The neurones that make up the circuitry of the brain must constantly co-ordinate and interpret the millions of signals they both receive and send out. These signals are carried by chemical messengers called neurotransmitters which can be classified as either excitatory 'go' or inhibitory 'stop' molecules. If the relative levels of these competing signals develop an imbalance, messages can become 'scrambled' and conditions, such as epilepsy, can develop.
Despite the vast complexity of the brain circuitry, two simple neurotransmitters, GABA (gamma-aminobutyric acid) and glutamate, orchestrate the majority of the brain's opposing signals. In basic terms, GABA means 'stop' and glutamate means 'go'. GABA is the major calming influence within the brain and works by binding to, and activating, specific receptors on nerve cells. One of the key receptors in this process is the GABAB receptor, which comprises two subunits - GABAB1 and GABAB2. However, the importance of each of these subunits in determining the functional roles of GABAB receptors has remained controversial.
"This is a significant advance in our understanding of information transfer in the brain, and it points towards new investigational approaches for creating better treatments", said Frank Walsh, senior vice president, GlaxoSmithKline (GSK). Dr. Walsh heads GSK's Centre of Excellence for Drug Discovery - Neurology.
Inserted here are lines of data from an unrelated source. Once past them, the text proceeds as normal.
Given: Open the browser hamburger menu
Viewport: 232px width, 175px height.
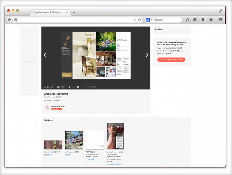Looking at the screenshot, I should [220, 20].
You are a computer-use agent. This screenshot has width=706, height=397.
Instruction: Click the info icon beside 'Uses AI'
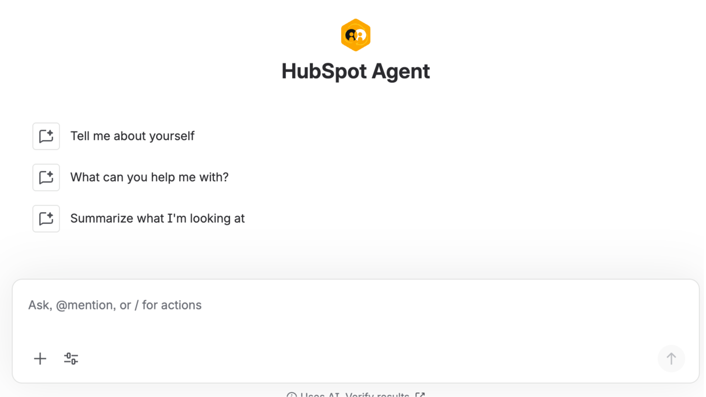[292, 395]
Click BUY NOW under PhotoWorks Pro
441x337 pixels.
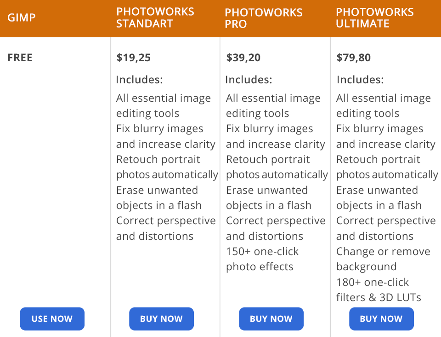click(271, 319)
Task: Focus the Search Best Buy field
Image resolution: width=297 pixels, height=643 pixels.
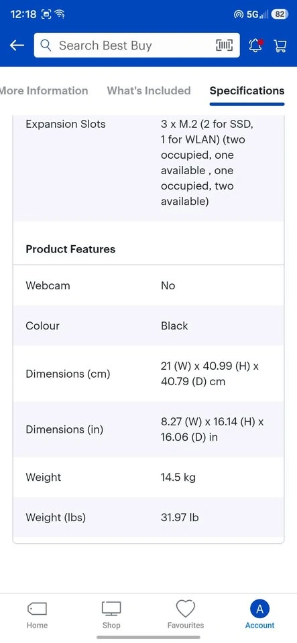Action: (137, 46)
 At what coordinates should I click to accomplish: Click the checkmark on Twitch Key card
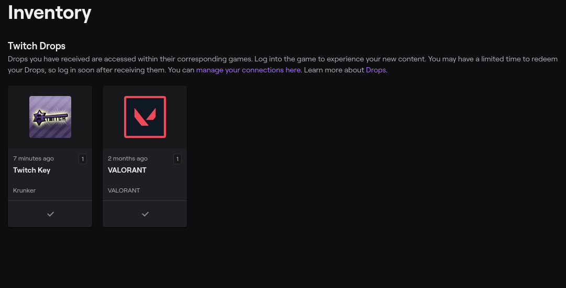pyautogui.click(x=50, y=214)
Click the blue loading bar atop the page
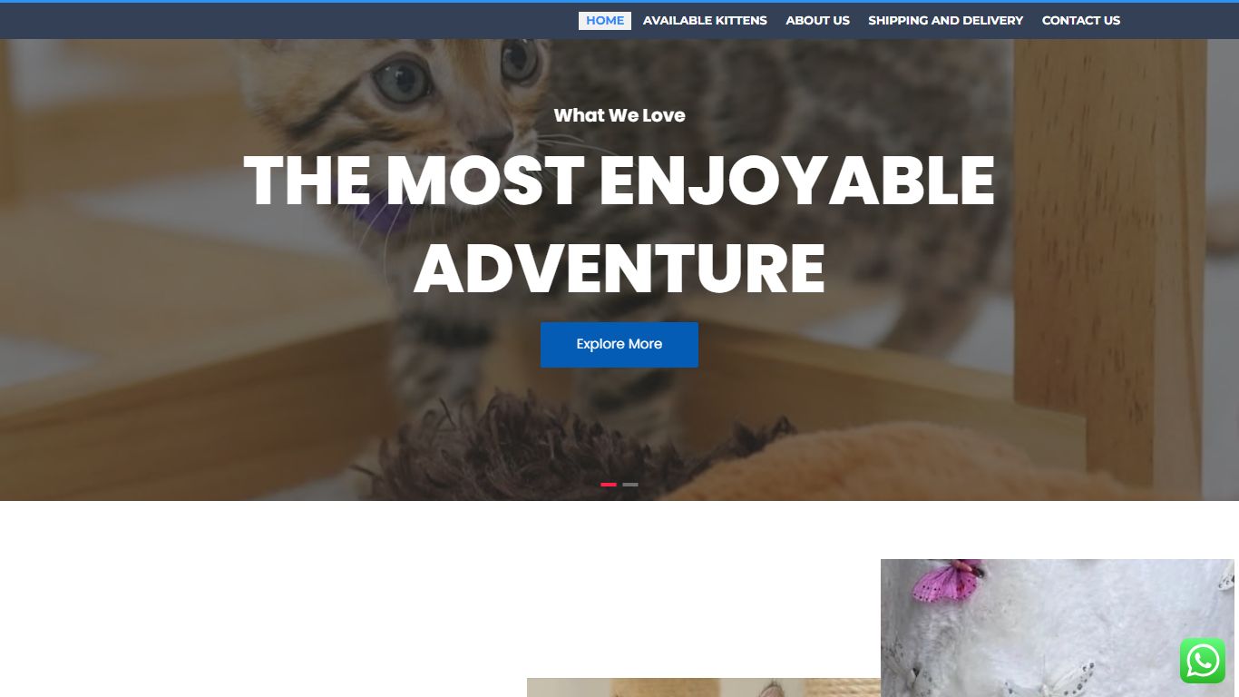1239x697 pixels. click(x=620, y=1)
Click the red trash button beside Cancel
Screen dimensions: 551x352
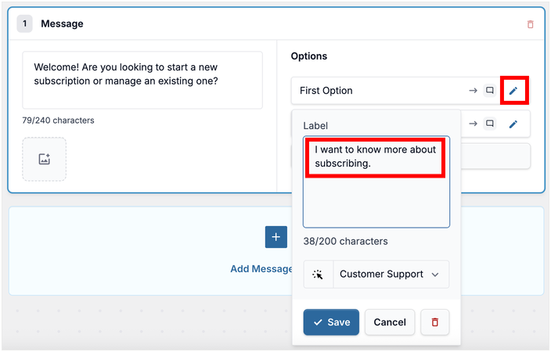tap(435, 322)

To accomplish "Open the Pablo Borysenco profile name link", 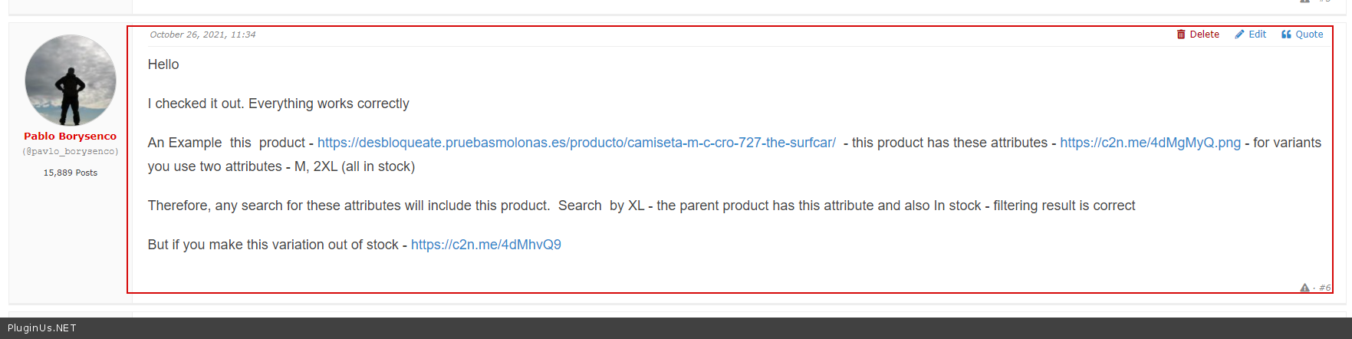I will pyautogui.click(x=70, y=137).
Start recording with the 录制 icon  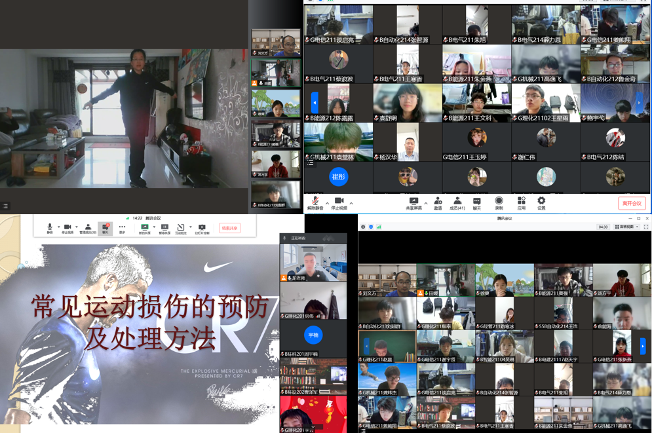499,202
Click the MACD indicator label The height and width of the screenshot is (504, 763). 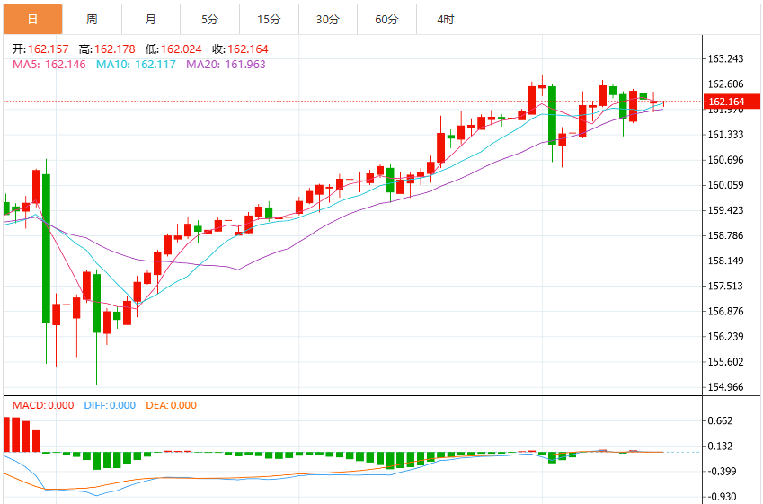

In this study researchers at GSK report how specially bred mice lacking only the GABAB1 subunit are completely unable to transmit any GABAB receptor-mediated signals. Furthermore, the deficit in these animals leads to the development of severe epilepsy within a few weeks of birth. This condition is characterised by spasm and convulsive movements and is strikingly similar to human tonic-clonic seizures. This finding provides vital evidence that GABAB1 is essential for all GABAB signalling in the brain and that its function cannot be substituted for by a back-up protein. More importantly, they show that GABAB signalling is involved in the prevention of epilepsy.